Uta-Maria Heim

Wem sonst als Dir

Roman
Cover: Wem sonst als Dir
Klöpfer und Meyer Verlag, Tübingen 2013
ISBN 9783863510640
Gebunden, 260 Seiten, 20,00 EUR

Klappentext

Christian Schöller wurde wegen Totschlags zu 15 Jahren Gefängnis verurteilt. Ihm wurde zur Last gelegt, er habe seine Mutter erstochen. Nach seiner Haftentlassung wurde er ins Psychiatrische Zentrum Freudenthal überführt. Zwanzig Jahre später nimmt der damalige Staatsanwalt K. Kontakt zu Schöller auf - und bittet um Vergebung dafür, dass er damals für die Höchststrafe plädierte. K., heute Richter, fürchtet, sein Plädoyer mündete in ein Fehlurteil. Ist Schöller unschuldig? Dass Schöller in einer Einrichtung untergebracht ist, deren "Anstaltspfleglinge" 1940 fast alle der "Euthanasie" zum Opfer fielen, macht ihm schwer zu schaffen. Seine Mutter hat in Grafeneck als Küchenhilfe gearbeitet, als dort 1940 annähernd 11.000 Menschen im Gas ermordet wurden. Für Richter K., der sich durch Aktenberge wühlt, wird der Fall immer undurchsichtiger. Tatenlos, ohnmächtig muss Klara, die Lebengefährtin von K., zusehen, wie er sich in eine Geschichte hineinsteigert, an der sich nichts mehr ändern lässt. Zu spät begreift K., welch tragische Rolle er spielte.

Rezensionsnotiz zu Die Tageszeitung, 29.03.2014

Mit all den Fußnoten, die wesentliche Hintergründe zum eigentlichen Geschehen beisteuern, gestaltet sich die Lektüre dieses lose vom Krimi beeinflussten, im schwäbischen Hinterland situierten Romans über die Verbindungslinien dunkler deutscher Geschichte von den Nazis über die RAF bis hin zur Stasi auf einem E-Reader nicht gerade als komfortabel, klagt Rezensentin Katharina Granzin zu Beginn ihrer dann aber doch im wesentlichen positiven Besprechung. So berichtet sie von einer komplex konstruierten historischen Schuldstruktur, die diesem "sprachgewaltigen Schwaben-Heimatroman", der auch vor Mundart nicht Halt macht, zugrunde liegt und dessen Protagonisten bestimmt. Dass die Autorin sich nicht davor fürchtet, ihren Roman symbolisch zu überladen, findet die Rezensentin schon auch deswegen sehr respektabel, weil dieses Buch mit seiner reichen Fülle nicht zuletzt auch sein Lesepublikum auf offenbar fruchtbare Weise irritieren soll - auch wenn man akzeptieren muss, dass am Ende nicht jedes Rätsel gelöst wird.

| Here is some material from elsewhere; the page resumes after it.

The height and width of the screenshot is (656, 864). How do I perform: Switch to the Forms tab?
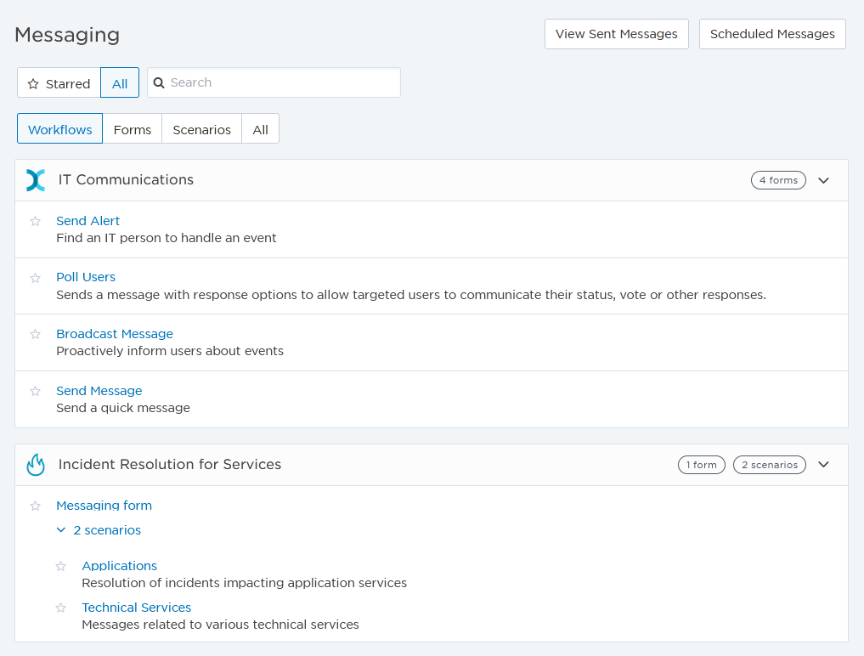tap(133, 129)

Rezensionsnotiz zu Frankfurter Rundschau, 17.03.2014

Recht kurz fasst sich Sylvia Staude in ihrer Besprechung von Uta-Maria Heims neuem Krimi. Dass die Autorin sich für ihren Buchtitel bei Hölderlin bedient hat, scheint Staude eine Erwähnung wert. Wohl auch deshalb, weil ihr die Autorin mindestens ungewöhnlich erscheint in ihrer Art und Weise, Krimis zu schreiben. Als eigenwillige Sprachfricklerin bezeichnet sie Heim, manchmal ein wenig zu ambitioniert, wie Staude einräumt, wenn die Autorin ihre Figur, einen Psychiatriepatienten, Worte zwischen Verwirrung und Originilaität in den Mund legt. Dass gar nicht allzu viel geschieht in diesem Buch, keine Ermittlungen, keine Action, scheint Staude hingegen nicht zu stören. Dafür schneidet der Text ja auch jede Menge große Themen an, Poesie und Wahnsinn, RAF, DDR-Flucht und Eugenik. Eine Balance am Rand des Genres, wie Staude schreibt.